BEGIN Source material

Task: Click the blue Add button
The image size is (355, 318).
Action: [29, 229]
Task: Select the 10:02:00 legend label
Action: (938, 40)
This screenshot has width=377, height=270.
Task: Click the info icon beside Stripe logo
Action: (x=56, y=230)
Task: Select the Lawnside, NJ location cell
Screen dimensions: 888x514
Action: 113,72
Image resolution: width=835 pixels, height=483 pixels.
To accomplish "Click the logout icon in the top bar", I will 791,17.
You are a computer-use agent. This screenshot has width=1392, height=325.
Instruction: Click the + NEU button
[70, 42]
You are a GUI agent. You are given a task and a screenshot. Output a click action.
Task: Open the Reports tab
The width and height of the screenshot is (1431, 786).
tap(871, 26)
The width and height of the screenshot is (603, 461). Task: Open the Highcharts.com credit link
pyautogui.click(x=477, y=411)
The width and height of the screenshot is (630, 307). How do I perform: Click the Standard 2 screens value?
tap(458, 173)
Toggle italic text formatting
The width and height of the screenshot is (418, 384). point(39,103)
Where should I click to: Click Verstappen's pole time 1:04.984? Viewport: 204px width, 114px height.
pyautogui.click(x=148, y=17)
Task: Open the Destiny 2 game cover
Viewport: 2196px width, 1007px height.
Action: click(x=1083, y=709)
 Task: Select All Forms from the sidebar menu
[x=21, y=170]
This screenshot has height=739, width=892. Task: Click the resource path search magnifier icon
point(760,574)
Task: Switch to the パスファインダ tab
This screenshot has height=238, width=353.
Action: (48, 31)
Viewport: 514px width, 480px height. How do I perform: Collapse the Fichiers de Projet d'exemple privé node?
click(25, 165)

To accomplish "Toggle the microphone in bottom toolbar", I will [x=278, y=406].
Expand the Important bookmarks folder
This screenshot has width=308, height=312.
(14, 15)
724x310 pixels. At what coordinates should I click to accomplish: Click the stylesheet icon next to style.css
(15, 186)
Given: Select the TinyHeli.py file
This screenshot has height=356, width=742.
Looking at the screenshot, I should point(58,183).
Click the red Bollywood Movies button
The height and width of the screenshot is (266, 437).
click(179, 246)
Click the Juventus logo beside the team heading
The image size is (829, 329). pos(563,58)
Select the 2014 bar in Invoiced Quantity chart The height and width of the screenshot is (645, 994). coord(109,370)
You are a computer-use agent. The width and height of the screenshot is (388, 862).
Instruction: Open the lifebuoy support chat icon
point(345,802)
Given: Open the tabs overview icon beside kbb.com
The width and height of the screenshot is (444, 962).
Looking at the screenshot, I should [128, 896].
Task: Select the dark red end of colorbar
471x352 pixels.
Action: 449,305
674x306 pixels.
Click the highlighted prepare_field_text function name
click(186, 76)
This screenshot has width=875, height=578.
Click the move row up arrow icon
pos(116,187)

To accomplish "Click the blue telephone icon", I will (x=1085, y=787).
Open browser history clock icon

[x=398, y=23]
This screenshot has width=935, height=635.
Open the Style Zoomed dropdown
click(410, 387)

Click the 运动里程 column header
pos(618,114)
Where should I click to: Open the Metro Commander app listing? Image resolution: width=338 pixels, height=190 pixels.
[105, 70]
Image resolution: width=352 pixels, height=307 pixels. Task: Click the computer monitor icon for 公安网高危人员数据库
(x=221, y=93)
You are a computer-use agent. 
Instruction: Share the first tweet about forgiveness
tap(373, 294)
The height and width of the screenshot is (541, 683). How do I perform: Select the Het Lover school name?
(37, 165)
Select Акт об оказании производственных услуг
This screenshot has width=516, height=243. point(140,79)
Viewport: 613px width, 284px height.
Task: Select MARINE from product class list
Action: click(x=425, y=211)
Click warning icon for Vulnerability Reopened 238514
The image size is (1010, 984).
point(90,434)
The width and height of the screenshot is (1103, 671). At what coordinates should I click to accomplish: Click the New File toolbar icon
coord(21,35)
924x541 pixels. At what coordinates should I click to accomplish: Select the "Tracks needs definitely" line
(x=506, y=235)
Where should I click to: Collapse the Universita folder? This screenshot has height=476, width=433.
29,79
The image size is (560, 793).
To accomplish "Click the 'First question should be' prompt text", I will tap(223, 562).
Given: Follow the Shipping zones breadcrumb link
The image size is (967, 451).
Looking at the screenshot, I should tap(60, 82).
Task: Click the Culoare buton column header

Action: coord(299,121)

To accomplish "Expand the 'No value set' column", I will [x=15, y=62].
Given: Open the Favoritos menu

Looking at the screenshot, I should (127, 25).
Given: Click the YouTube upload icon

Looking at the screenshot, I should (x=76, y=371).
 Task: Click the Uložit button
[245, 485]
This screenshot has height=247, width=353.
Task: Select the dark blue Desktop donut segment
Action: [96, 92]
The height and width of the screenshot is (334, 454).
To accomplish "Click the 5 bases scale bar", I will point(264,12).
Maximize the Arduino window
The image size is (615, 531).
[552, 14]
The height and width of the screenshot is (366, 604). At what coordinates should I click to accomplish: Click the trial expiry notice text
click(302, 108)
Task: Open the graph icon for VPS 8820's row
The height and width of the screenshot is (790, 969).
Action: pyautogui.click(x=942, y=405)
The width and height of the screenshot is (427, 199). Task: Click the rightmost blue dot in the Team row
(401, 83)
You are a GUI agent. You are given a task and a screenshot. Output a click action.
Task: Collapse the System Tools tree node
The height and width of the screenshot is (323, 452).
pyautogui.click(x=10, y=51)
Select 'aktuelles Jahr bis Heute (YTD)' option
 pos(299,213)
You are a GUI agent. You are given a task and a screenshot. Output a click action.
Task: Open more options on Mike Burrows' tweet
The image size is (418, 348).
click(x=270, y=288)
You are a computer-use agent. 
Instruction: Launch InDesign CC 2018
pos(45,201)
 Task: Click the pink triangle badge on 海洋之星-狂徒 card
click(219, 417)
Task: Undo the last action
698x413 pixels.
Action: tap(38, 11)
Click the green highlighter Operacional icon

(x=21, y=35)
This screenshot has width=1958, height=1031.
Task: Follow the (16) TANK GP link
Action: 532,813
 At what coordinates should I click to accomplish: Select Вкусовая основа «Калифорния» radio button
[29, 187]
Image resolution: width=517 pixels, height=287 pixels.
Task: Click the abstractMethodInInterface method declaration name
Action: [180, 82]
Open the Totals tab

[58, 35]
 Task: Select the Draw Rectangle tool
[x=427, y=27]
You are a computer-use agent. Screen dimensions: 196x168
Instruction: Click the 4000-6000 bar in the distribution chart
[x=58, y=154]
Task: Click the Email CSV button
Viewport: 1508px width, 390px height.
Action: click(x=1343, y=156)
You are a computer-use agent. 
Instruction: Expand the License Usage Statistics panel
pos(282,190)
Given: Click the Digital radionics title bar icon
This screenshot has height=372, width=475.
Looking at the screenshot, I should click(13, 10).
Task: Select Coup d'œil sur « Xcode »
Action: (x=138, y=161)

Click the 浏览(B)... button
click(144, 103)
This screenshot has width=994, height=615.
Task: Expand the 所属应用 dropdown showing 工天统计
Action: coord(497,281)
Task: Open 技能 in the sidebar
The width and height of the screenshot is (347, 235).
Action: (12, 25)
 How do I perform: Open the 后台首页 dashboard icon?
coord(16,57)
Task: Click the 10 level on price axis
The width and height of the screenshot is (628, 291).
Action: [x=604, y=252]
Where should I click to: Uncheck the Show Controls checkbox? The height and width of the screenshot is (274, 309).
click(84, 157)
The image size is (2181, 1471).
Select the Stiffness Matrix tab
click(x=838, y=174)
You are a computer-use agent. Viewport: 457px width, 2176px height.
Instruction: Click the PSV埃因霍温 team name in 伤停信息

END Source material

Prompt – Restate the whole set of entries exactly.

Output of the task –
Task: Click the blue Add button
The image size is (355, 318).
Action: [29, 229]
Task: Select the 10:02:00 legend label
Action: (938, 40)
This screenshot has width=377, height=270.
Task: Click the info icon beside Stripe logo
Action: (x=56, y=230)
Task: Select the Lawnside, NJ location cell
Screen dimensions: 888x514
Action: 113,72
Image resolution: width=835 pixels, height=483 pixels.
To accomplish "Click the logout icon in the top bar", I will 791,17.
You are a computer-use agent. This screenshot has width=1392, height=325.
Instruction: Click the + NEU button
[70, 42]
You are a GUI agent. You are given a task and a screenshot. Output a click action.
Task: Open the Reports tab
The width and height of the screenshot is (1431, 786).
tap(871, 26)
The width and height of the screenshot is (603, 461). Task: Open the Highcharts.com credit link
pyautogui.click(x=477, y=411)
The width and height of the screenshot is (630, 307). How do I perform: Click the Standard 2 screens value?
tap(458, 173)
Toggle italic text formatting
The width and height of the screenshot is (418, 384). point(39,103)
Where should I click to: Click Verstappen's pole time 1:04.984? Viewport: 204px width, 114px height.
pyautogui.click(x=148, y=17)
Task: Open the Destiny 2 game cover
Viewport: 2196px width, 1007px height.
Action: click(x=1083, y=709)
 Task: Select All Forms from the sidebar menu
[x=21, y=170]
This screenshot has height=739, width=892. Task: Click the resource path search magnifier icon
point(760,574)
Task: Switch to the パスファインダ tab
This screenshot has height=238, width=353.
Action: (48, 31)
Viewport: 514px width, 480px height. How do I perform: Collapse the Fichiers de Projet d'exemple privé node?
click(25, 165)

To accomplish "Toggle the microphone in bottom toolbar", I will [x=278, y=406].
Expand the Important bookmarks folder
This screenshot has width=308, height=312.
(14, 15)
724x310 pixels. At what coordinates should I click to accomplish: Click the stylesheet icon next to style.css
(15, 186)
Given: Select the TinyHeli.py file
This screenshot has height=356, width=742.
Looking at the screenshot, I should point(58,183).
Click the red Bollywood Movies button
The height and width of the screenshot is (266, 437).
click(179, 246)
Click the Juventus logo beside the team heading
The image size is (829, 329). pos(563,58)
Select the 2014 bar in Invoiced Quantity chart The height and width of the screenshot is (645, 994). coord(109,370)
You are a computer-use agent. The width and height of the screenshot is (388, 862).
Instruction: Open the lifebuoy support chat icon
point(345,802)
Given: Open the tabs overview icon beside kbb.com
The width and height of the screenshot is (444, 962).
Looking at the screenshot, I should [128, 896].
Task: Select the dark red end of colorbar
471x352 pixels.
Action: 449,305
674x306 pixels.
Click the highlighted prepare_field_text function name
click(186, 76)
This screenshot has width=875, height=578.
Click the move row up arrow icon
pos(116,187)

To accomplish "Click the blue telephone icon", I will (x=1085, y=787).
Open browser history clock icon

[x=398, y=23]
This screenshot has width=935, height=635.
Open the Style Zoomed dropdown
click(410, 387)

Click the 运动里程 column header
pos(618,114)
Where should I click to: Open the Metro Commander app listing? Image resolution: width=338 pixels, height=190 pixels.
[105, 70]
Image resolution: width=352 pixels, height=307 pixels. Task: Click the computer monitor icon for 公安网高危人员数据库
(x=221, y=93)
You are a computer-use agent. 
Instruction: Share the first tweet about forgiveness
tap(373, 294)
The height and width of the screenshot is (541, 683). How do I perform: Select the Het Lover school name?
(37, 165)
Select Акт об оказании производственных услуг
This screenshot has width=516, height=243. point(140,79)
Viewport: 613px width, 284px height.
Task: Select MARINE from product class list
Action: click(x=425, y=211)
Click warning icon for Vulnerability Reopened 238514
The image size is (1010, 984).
point(90,434)
The width and height of the screenshot is (1103, 671). At what coordinates should I click to accomplish: Click the New File toolbar icon
coord(21,35)
924x541 pixels. At what coordinates should I click to accomplish: Select the "Tracks needs definitely" line
(x=506, y=235)
Where should I click to: Collapse the Universita folder? This screenshot has height=476, width=433.
29,79
The image size is (560, 793).
To accomplish "Click the 'First question should be' prompt text", I will tap(223, 562).
Given: Follow the Shipping zones breadcrumb link
The image size is (967, 451).
Looking at the screenshot, I should tap(60, 82).
Task: Click the Culoare buton column header

Action: coord(299,121)

To accomplish "Expand the 'No value set' column", I will [x=15, y=62].
Given: Open the Favoritos menu

Looking at the screenshot, I should (127, 25).
Given: Click the YouTube upload icon

Looking at the screenshot, I should (x=76, y=371).
 Task: Click the Uložit button
[245, 485]
This screenshot has height=247, width=353.
Task: Select the dark blue Desktop donut segment
Action: [96, 92]
The height and width of the screenshot is (334, 454).
To accomplish "Click the 5 bases scale bar", I will point(264,12).
Maximize the Arduino window
The image size is (615, 531).
[552, 14]
The height and width of the screenshot is (366, 604). At what coordinates should I click to accomplish: Click the trial expiry notice text
click(302, 108)
Task: Open the graph icon for VPS 8820's row
The height and width of the screenshot is (790, 969).
Action: pyautogui.click(x=942, y=405)
The width and height of the screenshot is (427, 199). Task: Click the rightmost blue dot in the Team row
(401, 83)
You are a GUI agent. You are given a task and a screenshot. Output a click action.
Task: Collapse the System Tools tree node
The height and width of the screenshot is (323, 452).
pyautogui.click(x=10, y=51)
Select 'aktuelles Jahr bis Heute (YTD)' option
 pos(299,213)
You are a GUI agent. You are given a task and a screenshot. Output a click action.
Task: Open more options on Mike Burrows' tweet
The image size is (418, 348).
click(x=270, y=288)
You are a computer-use agent. 
Instruction: Launch InDesign CC 2018
pos(45,201)
 Task: Click the pink triangle badge on 海洋之星-狂徒 card
click(219, 417)
Task: Undo the last action
698x413 pixels.
Action: tap(38, 11)
Click the green highlighter Operacional icon

(x=21, y=35)
This screenshot has width=1958, height=1031.
Task: Follow the (16) TANK GP link
Action: 532,813
 At what coordinates should I click to accomplish: Select Вкусовая основа «Калифорния» radio button
[29, 187]
Image resolution: width=517 pixels, height=287 pixels.
Task: Click the abstractMethodInInterface method declaration name
Action: [180, 82]
Open the Totals tab

[58, 35]
 Task: Select the Draw Rectangle tool
[x=427, y=27]
You are a computer-use agent. Screen dimensions: 196x168
Instruction: Click the 4000-6000 bar in the distribution chart
[x=58, y=154]
Task: Click the Email CSV button
Viewport: 1508px width, 390px height.
Action: click(x=1343, y=156)
You are a computer-use agent. 
Instruction: Expand the License Usage Statistics panel
pos(282,190)
Given: Click the Digital radionics title bar icon
This screenshot has height=372, width=475.
Looking at the screenshot, I should click(13, 10).
Task: Select Coup d'œil sur « Xcode »
Action: (x=138, y=161)

Click the 浏览(B)... button
click(144, 103)
This screenshot has width=994, height=615.
Task: Expand the 所属应用 dropdown showing 工天统计
Action: coord(497,281)
Task: Open 技能 in the sidebar
The width and height of the screenshot is (347, 235).
Action: (12, 25)
 How do I perform: Open the 后台首页 dashboard icon?
coord(16,57)
Task: Click the 10 level on price axis
The width and height of the screenshot is (628, 291).
Action: [x=604, y=252]
Where should I click to: Uncheck the Show Controls checkbox? The height and width of the screenshot is (274, 309).
click(84, 157)
The image size is (2181, 1471).
Select the Stiffness Matrix tab
click(x=838, y=174)
You are a computer-use agent. Viewport: 457px width, 2176px height.
Instruction: Click the PSV埃因霍温 team name in 伤停信息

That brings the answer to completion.